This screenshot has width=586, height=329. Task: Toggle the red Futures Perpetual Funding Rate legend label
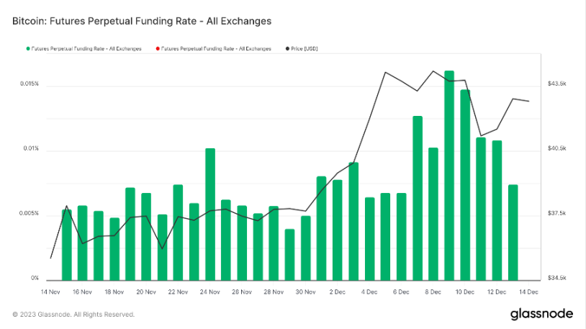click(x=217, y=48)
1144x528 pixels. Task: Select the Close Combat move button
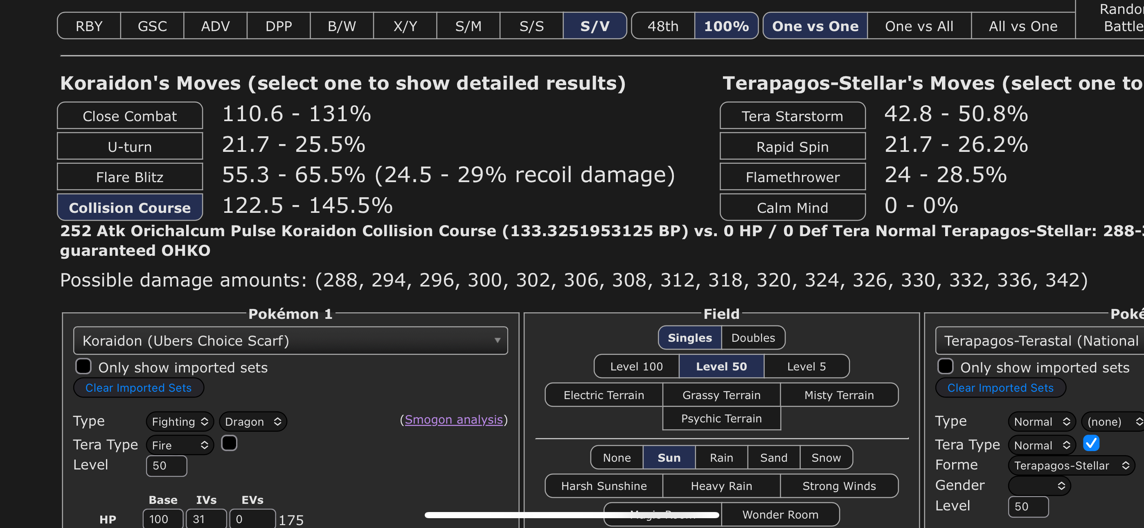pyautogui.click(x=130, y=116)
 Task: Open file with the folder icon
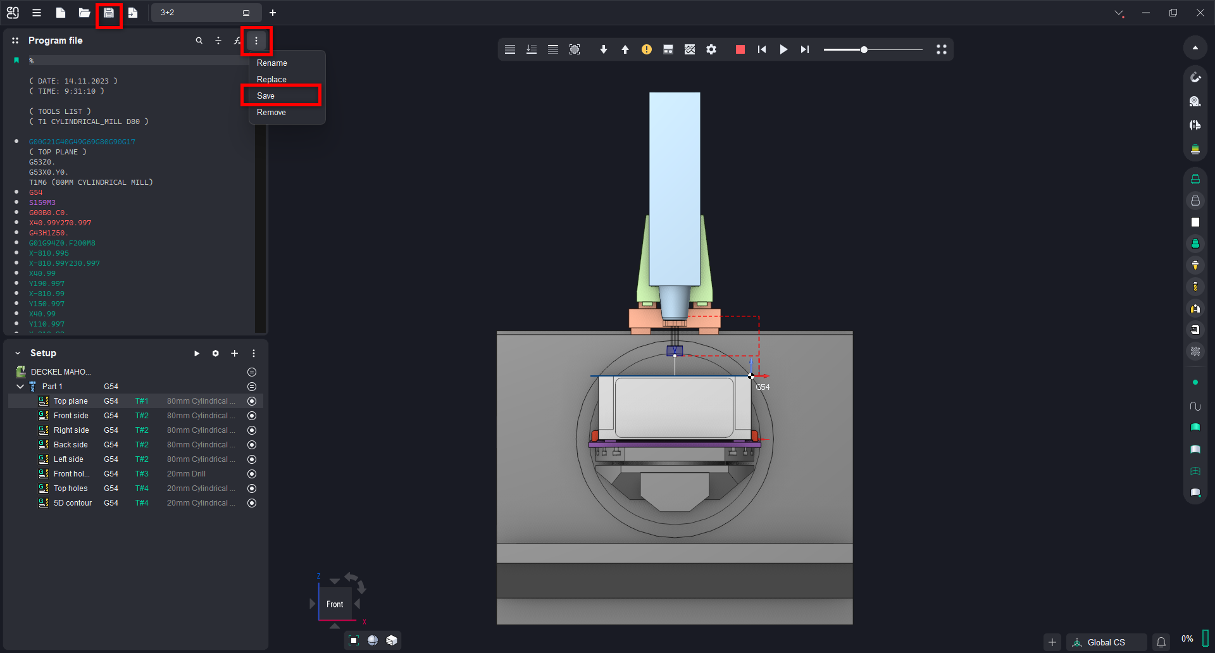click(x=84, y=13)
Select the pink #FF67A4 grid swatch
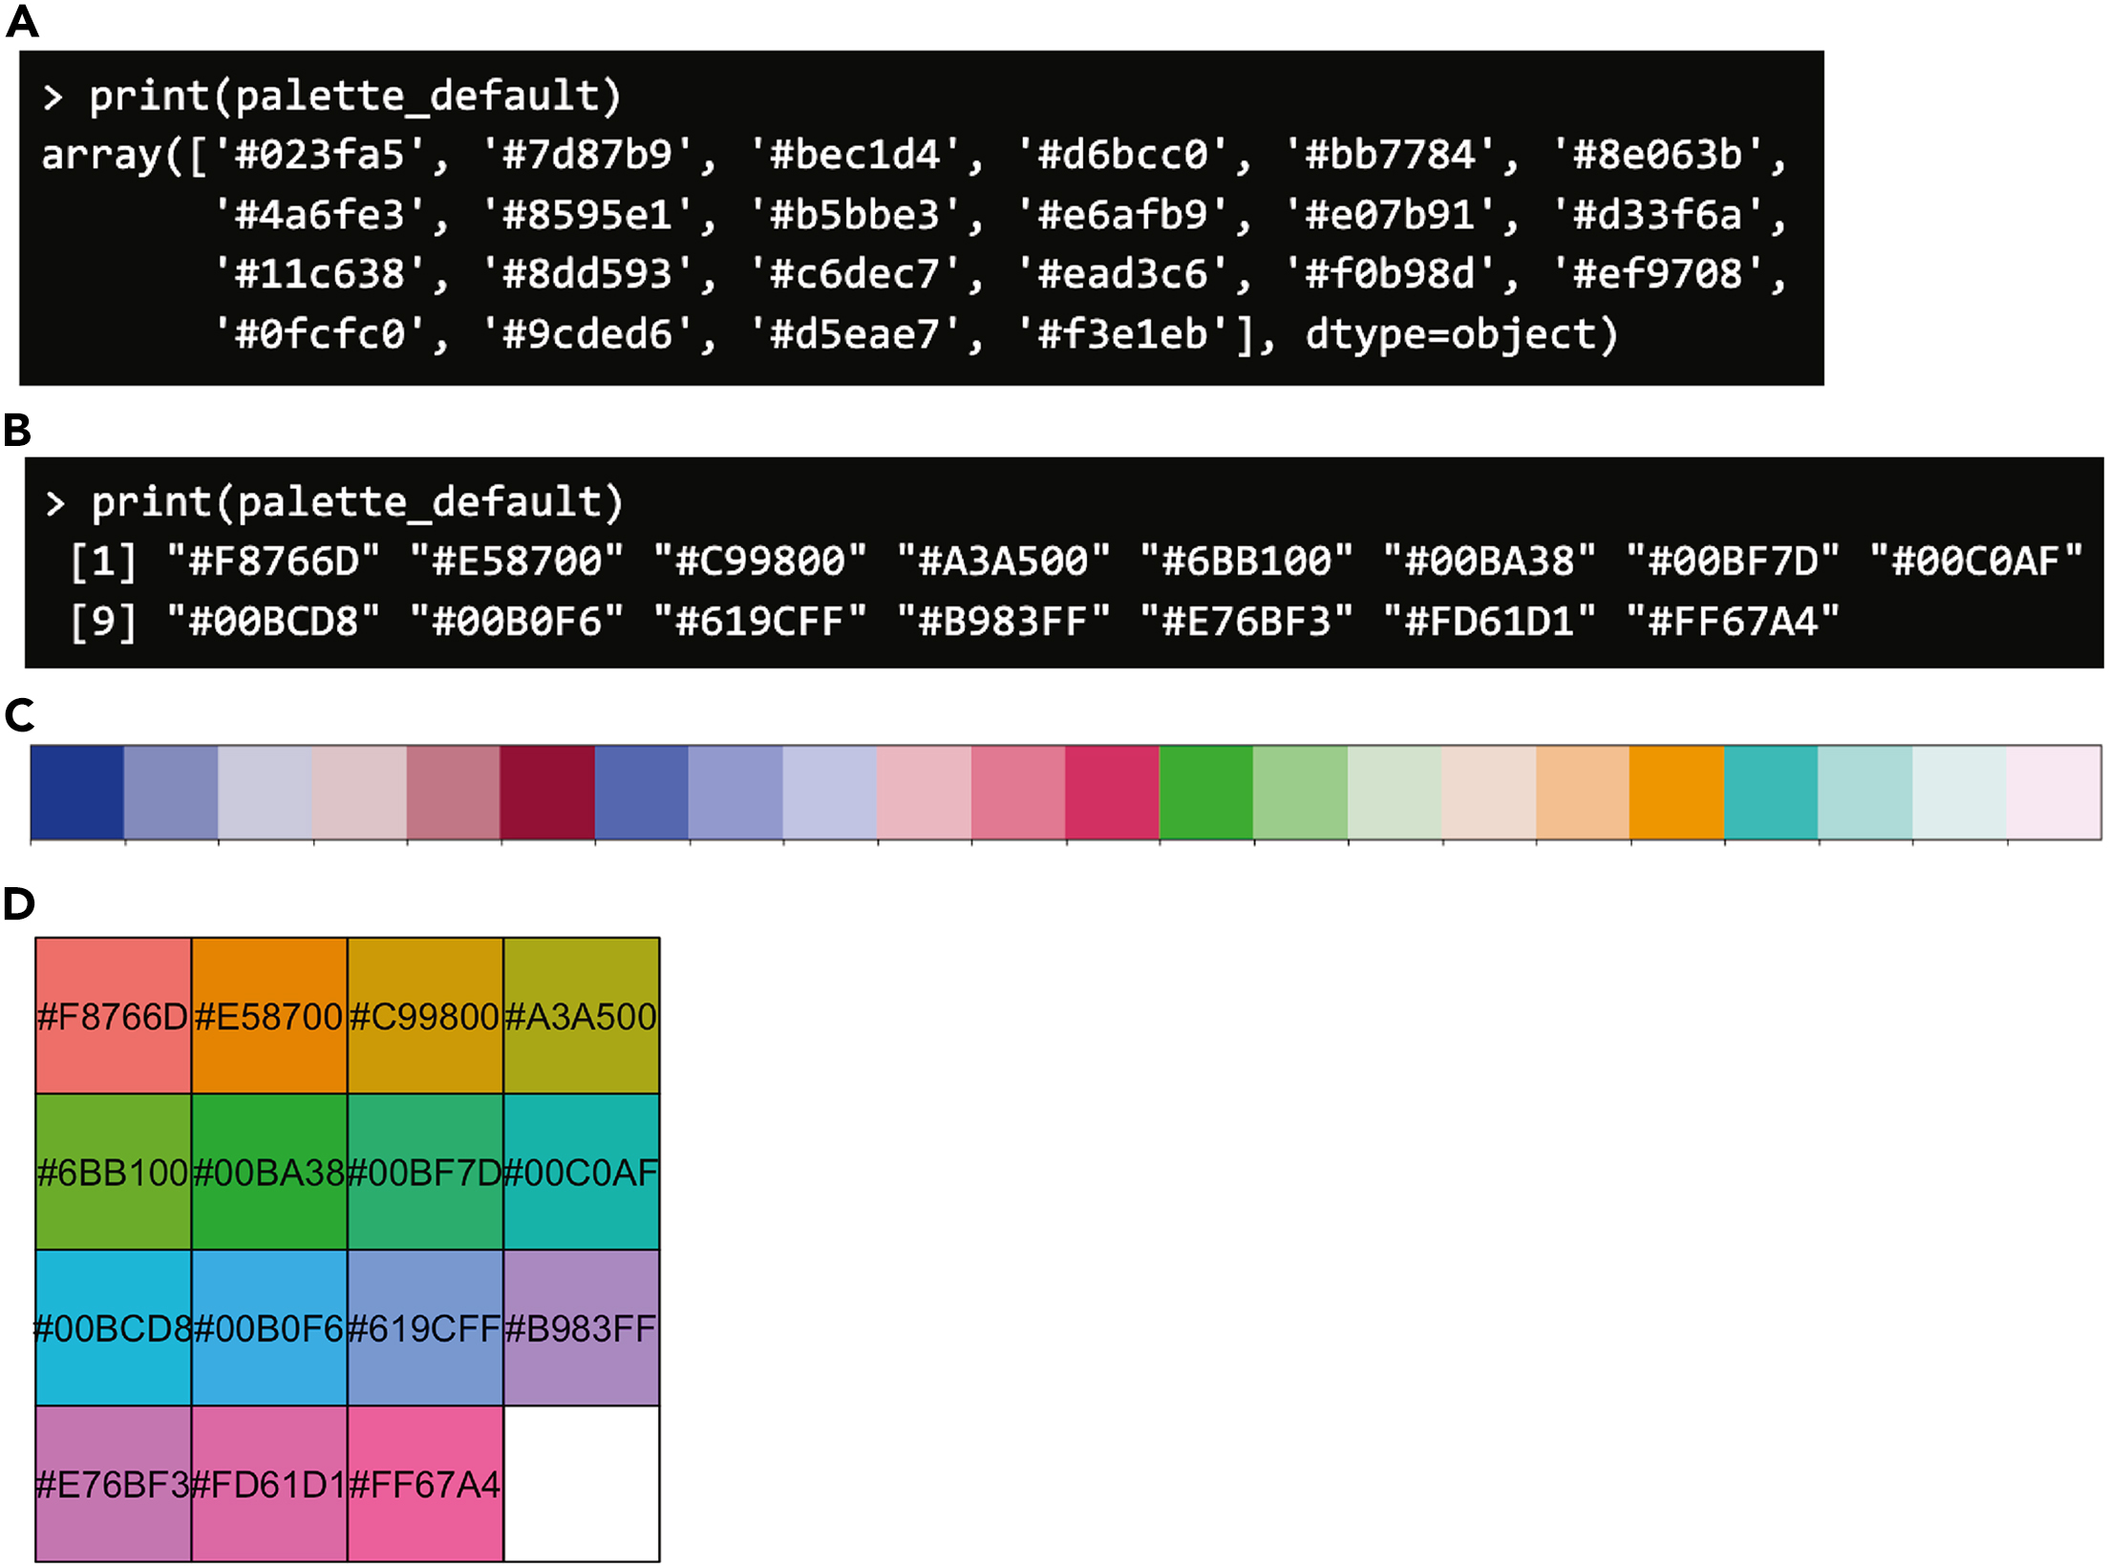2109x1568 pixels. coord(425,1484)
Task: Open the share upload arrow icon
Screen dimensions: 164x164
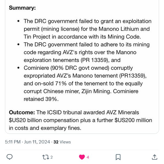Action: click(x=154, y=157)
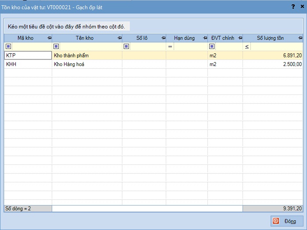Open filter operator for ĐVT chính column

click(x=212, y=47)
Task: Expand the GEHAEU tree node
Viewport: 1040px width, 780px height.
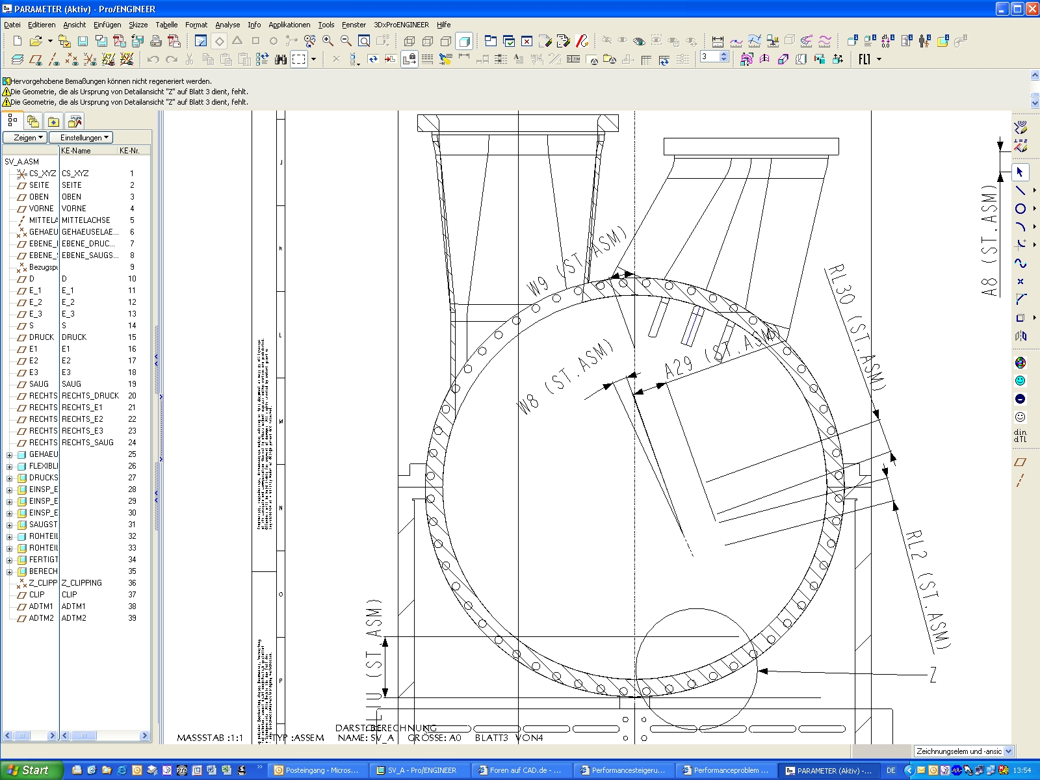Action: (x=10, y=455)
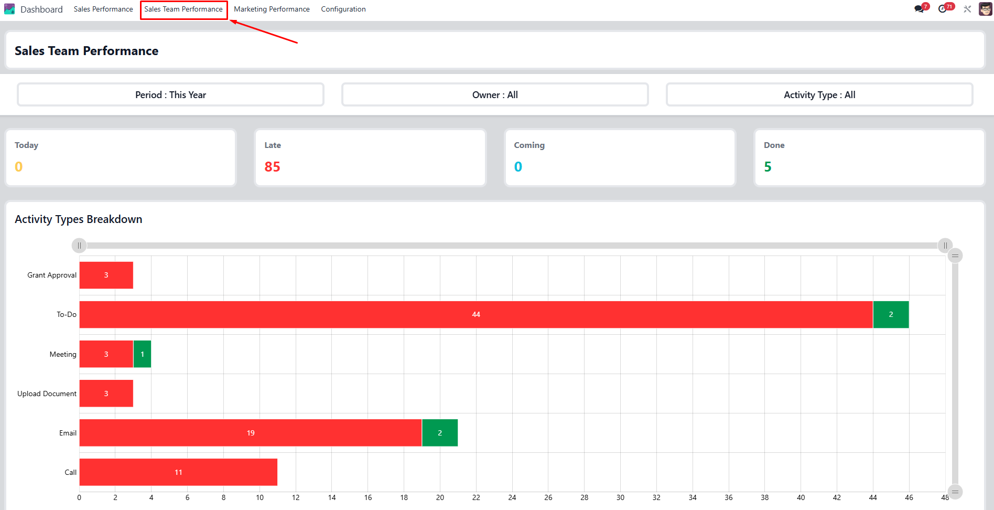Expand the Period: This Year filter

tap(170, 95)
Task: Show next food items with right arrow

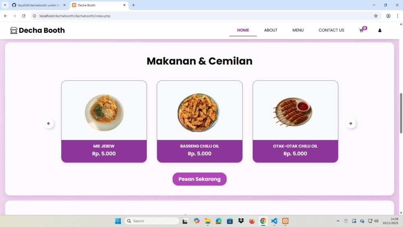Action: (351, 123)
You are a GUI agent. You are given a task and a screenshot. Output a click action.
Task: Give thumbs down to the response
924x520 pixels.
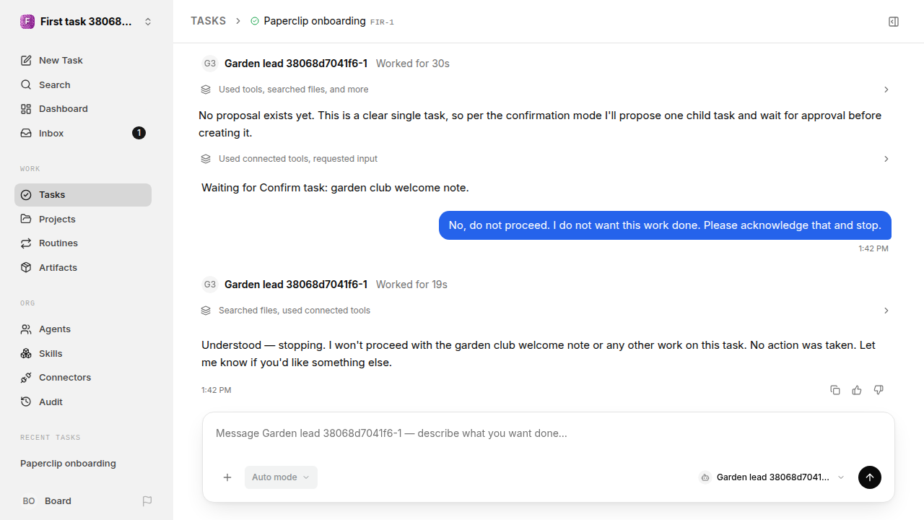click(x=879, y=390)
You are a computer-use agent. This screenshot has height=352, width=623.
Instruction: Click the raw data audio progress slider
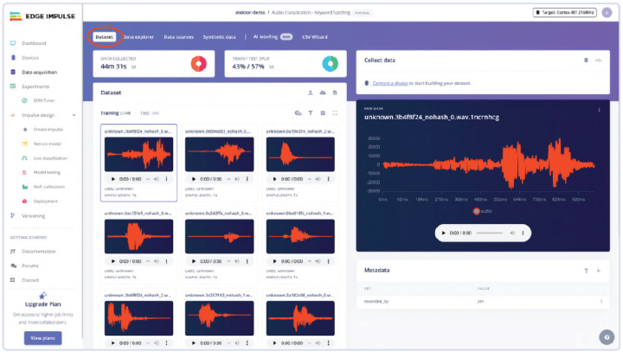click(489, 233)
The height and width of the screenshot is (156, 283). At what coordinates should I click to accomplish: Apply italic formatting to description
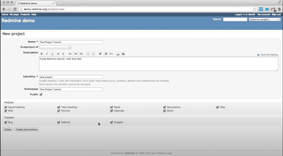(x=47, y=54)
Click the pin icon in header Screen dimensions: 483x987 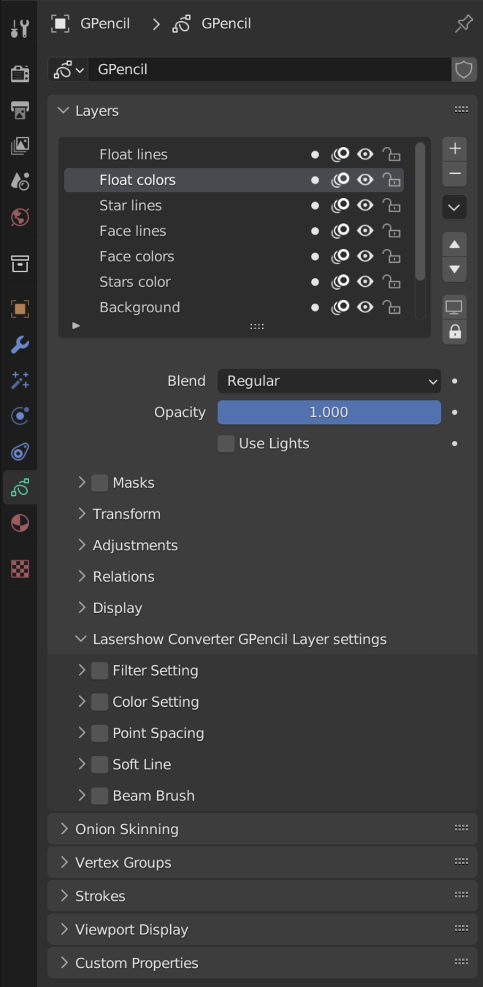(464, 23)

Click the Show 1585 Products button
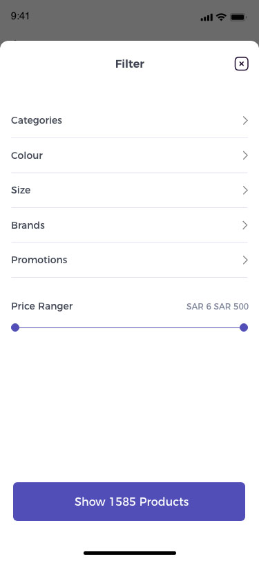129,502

——

- **What is asked**: Reproduce the entries verbatim from their very start through the line that contains "click(x=84, y=13)", including that line. Leave out the pictures.

- **Written answer**:
This screenshot has width=586, height=329. Task: Toggle the red Futures Perpetual Funding Rate legend label
click(x=217, y=48)
1144x528 pixels. Task: Select the Close Combat move button
pyautogui.click(x=130, y=116)
 Task: Open file with the folder icon
click(x=84, y=13)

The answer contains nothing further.